▶ **Directions**
Every line of the material that holds "agent" should be counted; give the number and nothing more.

▶ **Data**
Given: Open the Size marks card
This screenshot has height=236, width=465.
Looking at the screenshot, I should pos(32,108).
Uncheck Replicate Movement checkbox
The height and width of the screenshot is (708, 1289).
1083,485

==

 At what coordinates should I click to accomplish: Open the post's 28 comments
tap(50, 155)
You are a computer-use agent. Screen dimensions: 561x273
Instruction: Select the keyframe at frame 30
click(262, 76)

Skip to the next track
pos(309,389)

---

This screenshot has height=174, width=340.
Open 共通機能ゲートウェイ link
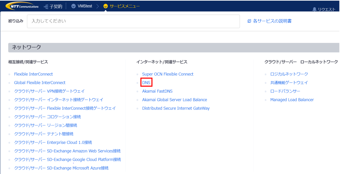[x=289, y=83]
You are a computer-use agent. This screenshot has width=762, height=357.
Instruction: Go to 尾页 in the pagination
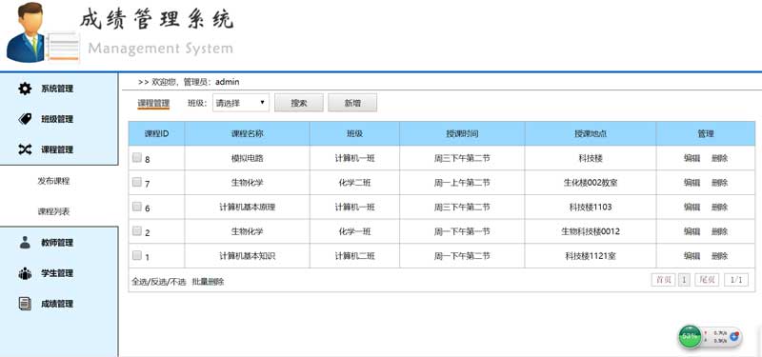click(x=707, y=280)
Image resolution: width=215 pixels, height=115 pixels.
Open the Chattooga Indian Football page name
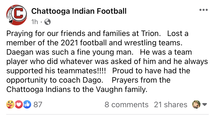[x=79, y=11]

▶ **Task result**
2